──────── Trecho fornecido
NA e RF: O Rio de Janeiro era uma “cidade negra”? De que maneira, no pós-abolição, essa situação foi determinante na história da cidade?

Flávio dos Santos Gomes: Sim, o Rio era uma “cidade negra”, a que mais concentrava africanos num espaço atlântico e fora da África no século XIX. O termo “cidade negra” foi cunhado analiticamente por Sidney Chalhoub, mas depois redimensionado por várias pesquisas. Investigações têm mostrado outros espaços semelhantes espalhados em diversas partes do Brasil. Exemplo: sabemos bastante hoje sobre Porto Alegre e suas dimensões urbanas, escravistas e africanas – força dos africanos ocidentais – no século XIX, mas ainda sabemos pouco sobre São Luis. Rio de Janeiro, Salvador, Recife, Porto Alegre e São Luís eram importantes “cidades negras” do Brasil oitocentista. Eu destacaria o papel dos forros, pois Brasil e Cuba foram países escravistas oitocentistas com incríveis percentuais de negros livres (libertos ou filhos de libertos) concentrados em áreas escravistas urbanas. Isso chama atenção para outra pauta dos estudos emergentes: a possibilidade de reescravização, tal a força da escravidão em todas as áreas e termos daquela sociedade.

NA e RF: De que maneira as obras de autores negros e pardos como, por exemplo, Maria Firmina dos Reis (1822- 1917), Machado de Assis (1839-1908), Cruz e Sousa (1861-1898) e Lima Barreto (1881-1922) podem ser analisadas no contexto do Brasil escravista?
────────────────
──────── Material fornecido
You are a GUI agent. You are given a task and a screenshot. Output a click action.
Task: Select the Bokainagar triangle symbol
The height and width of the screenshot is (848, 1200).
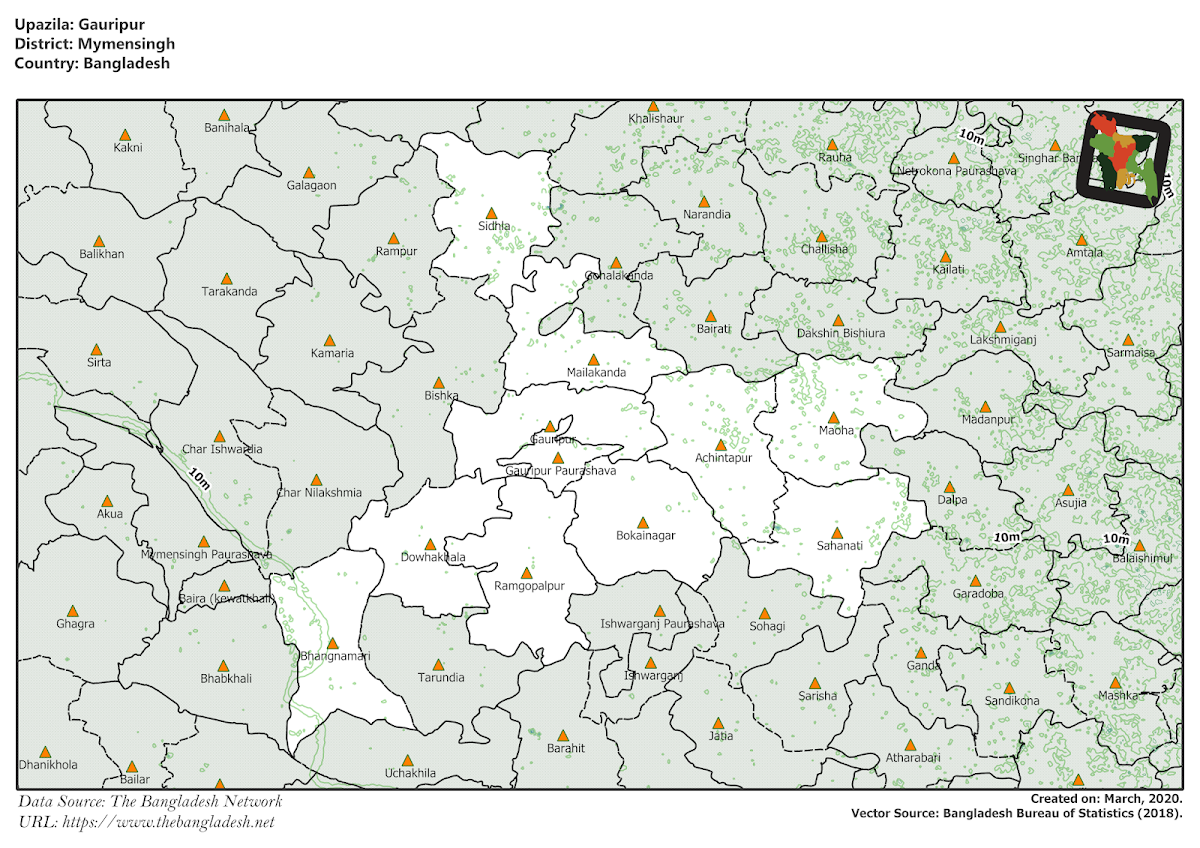[644, 520]
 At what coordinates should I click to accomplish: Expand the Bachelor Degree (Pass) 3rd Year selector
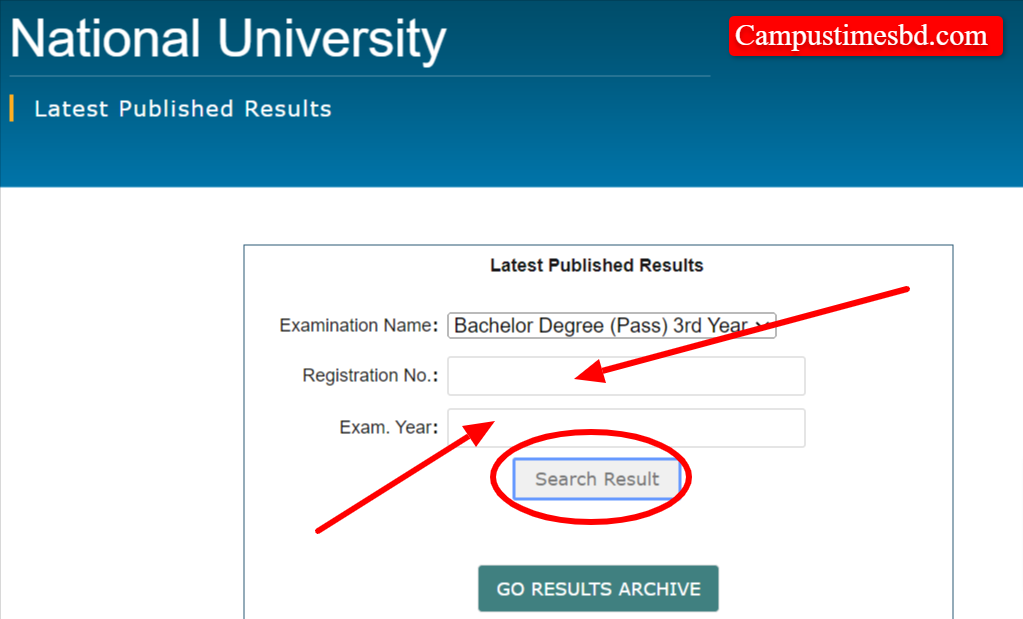[x=612, y=324]
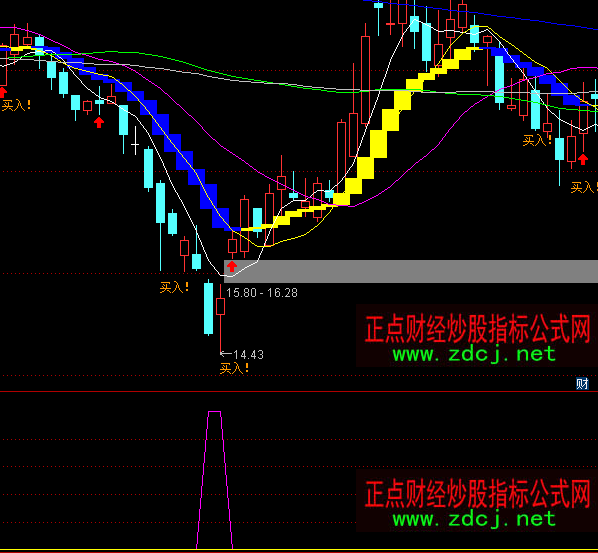Select the gray horizontal price zone band
The width and height of the screenshot is (598, 553).
[411, 271]
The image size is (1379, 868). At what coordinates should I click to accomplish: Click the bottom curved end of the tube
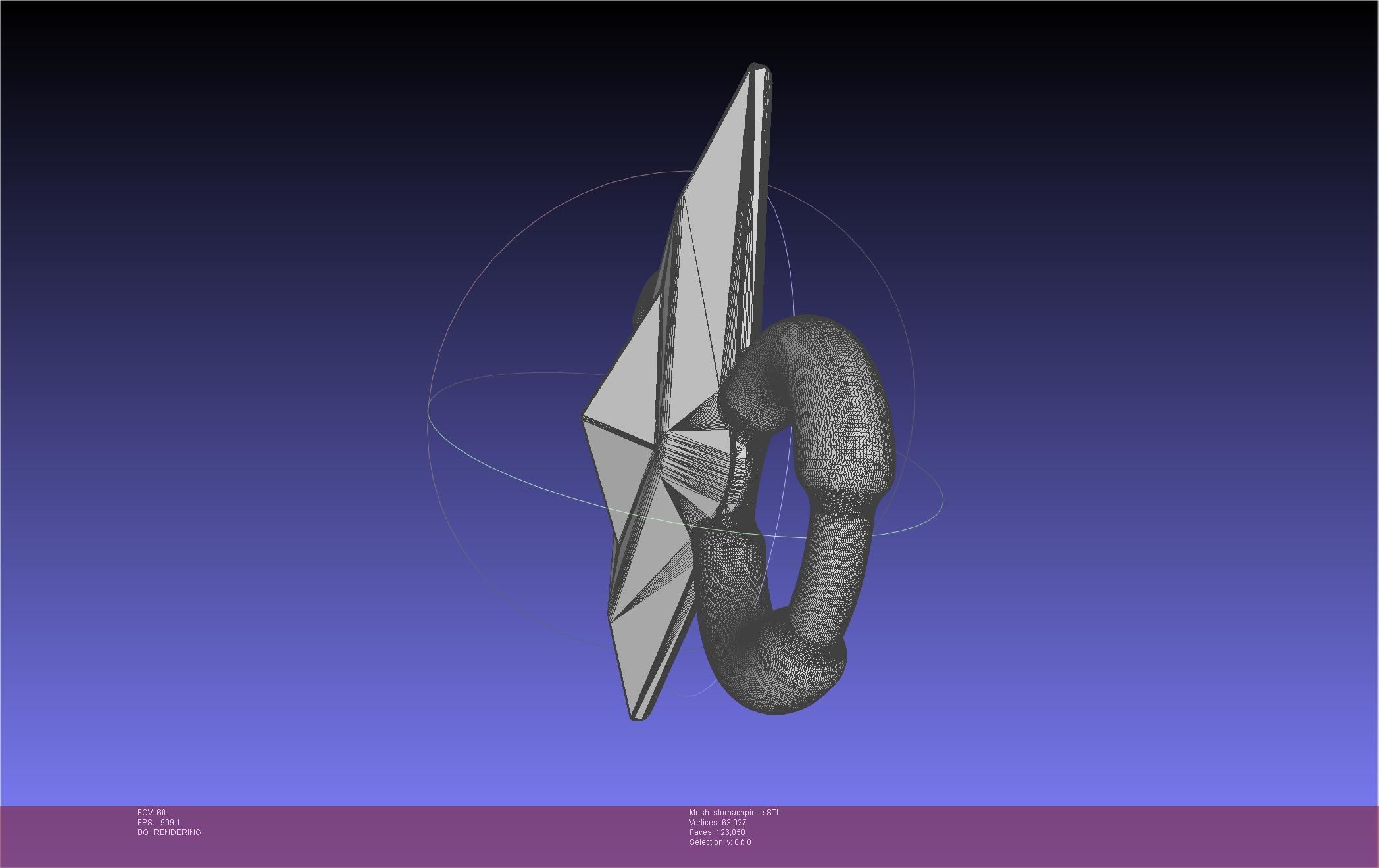click(776, 690)
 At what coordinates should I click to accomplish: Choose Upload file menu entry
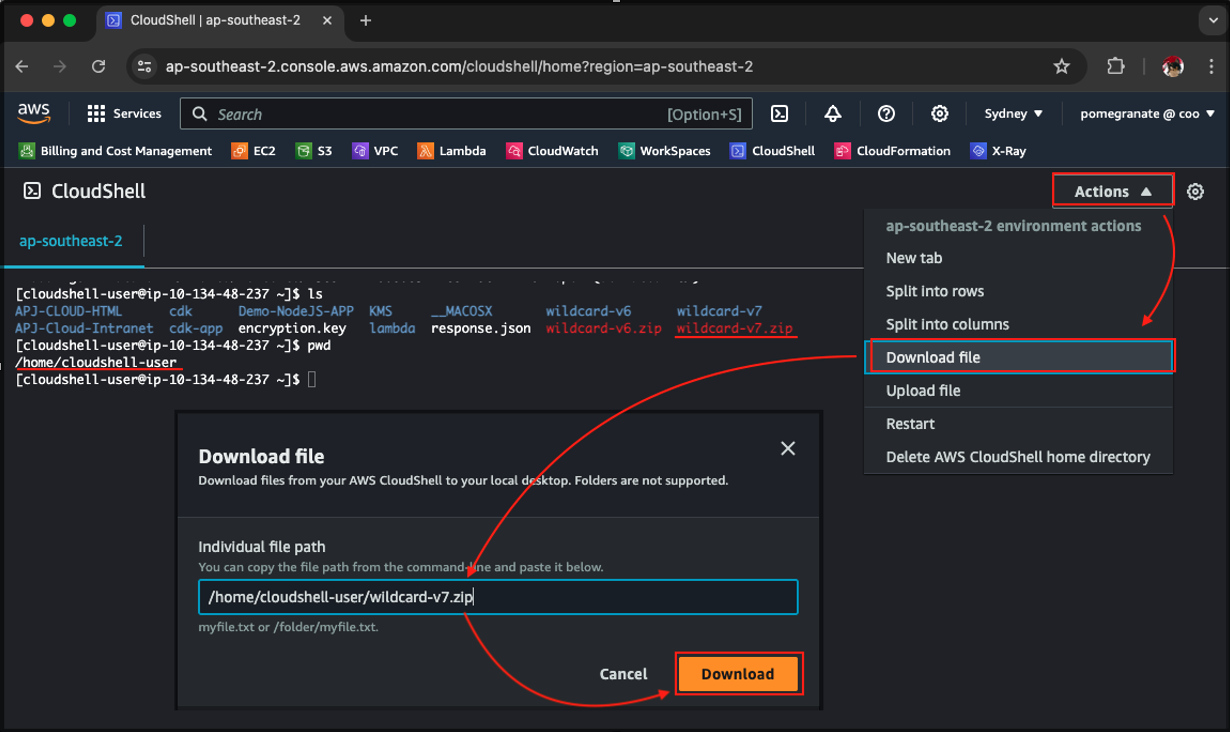click(923, 390)
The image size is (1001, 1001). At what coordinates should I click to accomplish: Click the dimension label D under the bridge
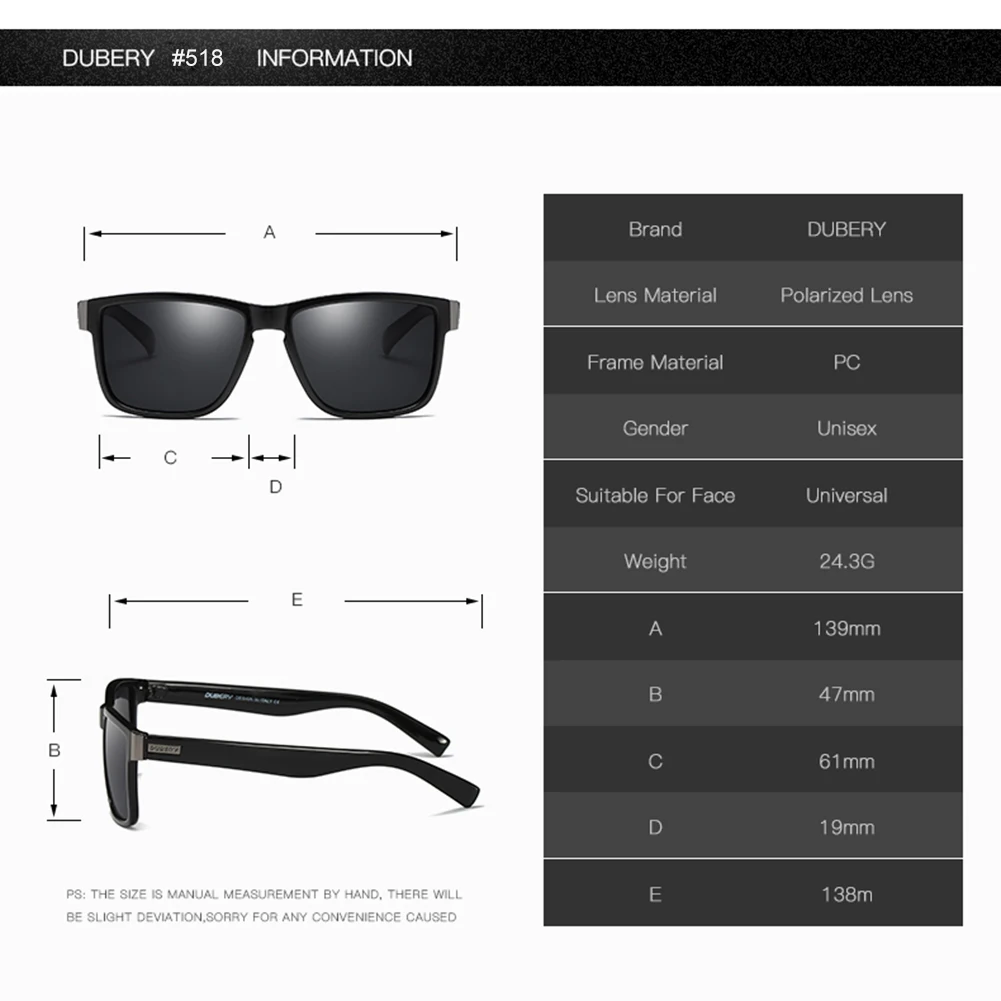pyautogui.click(x=275, y=487)
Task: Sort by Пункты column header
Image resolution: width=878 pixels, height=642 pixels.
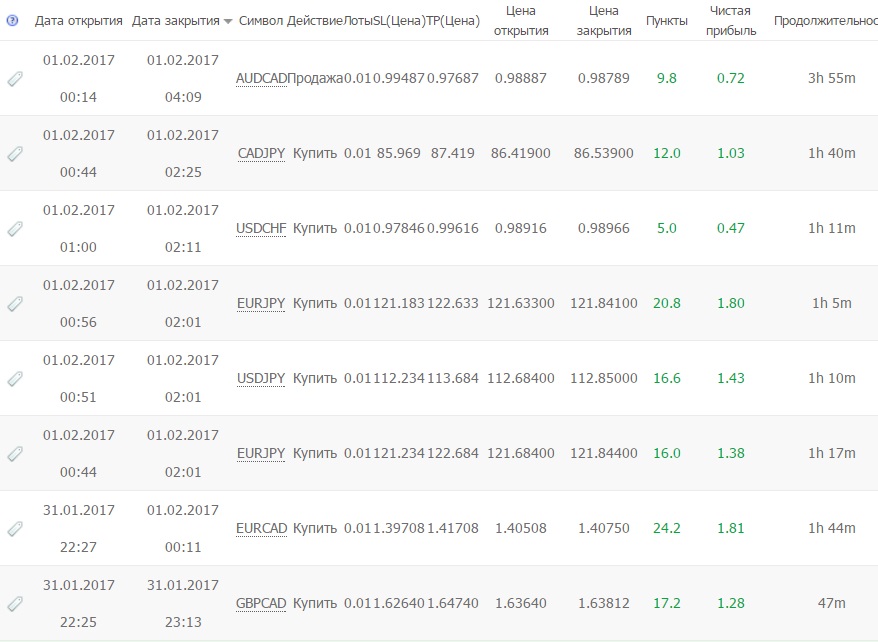Action: pos(666,21)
────────────────
▶ Tarefa proposta A:
Responda com base na entrevista sobre o Rio de Janeiro como "cidade negra":
(i) Quem cunhou analiticamente o termo "cidade negra"?
(ii) Quais dois países são citados como escravistas oitocentistas com incríveis percentuais de negros livres?
(iii) Sobre qual cidade o entrevistado diz que ainda se sabe pouco?
▶ Tarefa proposta B:
Pode extrair da entrevista sobre o Rio de Janeiro como "cidade negra" o trecho que vai de "NA e RF: De" a "do Brasil escravista?", sem alterar nada?
▶ Tarefa proposta C:
Pode prolongar a entrevista sobre o Rio de Janeiro como "cidade negra", começando logo após o ponto em que ela termina?

▶ Resposta da tarefa A:
(i) Sidney Chalhoub.
(ii) Brasil e Cuba.
(iii) São Luís.

▶ Resposta da tarefa B:
NA e RF: De que maneira as obras de autores negros e pardos como, por exemplo, Maria Firmina dos Reis (1822- 1917), Machado de Assis (1839-1908), Cruz e Sousa (1861-1898) e Lima Barreto (1881-1922) podem ser analisadas no contexto do Brasil escravista?

▶ Resposta da tarefa C:
Lilia Schwarcz: São autores muito distintos mas que, em comum, trataram do sistema escravocrata. Literatura não é mero reflexo. Ou seja, não é apenas consequência ou corolário de um contexto. Na verdade, ela é pura reflexibilidade uma vez que ajuda a produzir o momento que pretende apenas descrever. Foi assim com Lima Barreto que radiografou um Brasil mais amplo, que incluía os subúrbios e a estrada de trem. Numa época em que não se falava de racismo, ele denunciava a Nova República e seu descaso para com as populações recém libertas. Machado, como funcionário público, sempre deu ganho de causa para os escravizados e escreveu contos maravilhosos como “Pai contra mãe” em que faz uma alegoria dura do Brasil escravocrata “em que nem todos sobrevivem”. Luiz Gama e Cruz e Souza denunciavam o sistema, assim como Firmina dos Reis, cuja descoberta recente diz muito sobre o silêncio que paira, ainda hoje, sobre esses grupos nacionais que, segundo o último censo, correspondem a 55% da nossa população.

NA e RF: No Dicionário da Escravidão e Liberdade você analisa teorias raciais e destaca que “também no Brasil raça foi amiúde um conceito ‘desolador’”. Por quê?

Lilia Schwarcz: No final do XIX, diante da eminente libertação dos escravos, intelectuais brasileiros criaram outras formas de discriminação, não mais pautadas na história pregressa, mas antes numa suposta cientificidade. Esse foi um modelo de pensamento, em voga até os anos 1930, que produziu muitos estereótipos ainda vigentes (e totalmente equivocados) sobre as populações negras. Raça foi e é um marcador forte de diferenças e continua a produzir várias formas de discriminação no país.

NA e RF: Como rediscutir a escravidão em tempos de polêmicas que envolvem o “lugar de falar”?

Lilia Schwarcz: Penso que há um protagonismo na questão que deve ser exercido pelos próprios ativismos negros. Também acredito que o ativismo teve e tem um papel central no sentido de propor agendas e questões para a academia.

NA e RF: Os estudos destacam o quanto foi tardia a Abolição da Escravatura no Brasil? Que reflexão você propõe sobre esta questão?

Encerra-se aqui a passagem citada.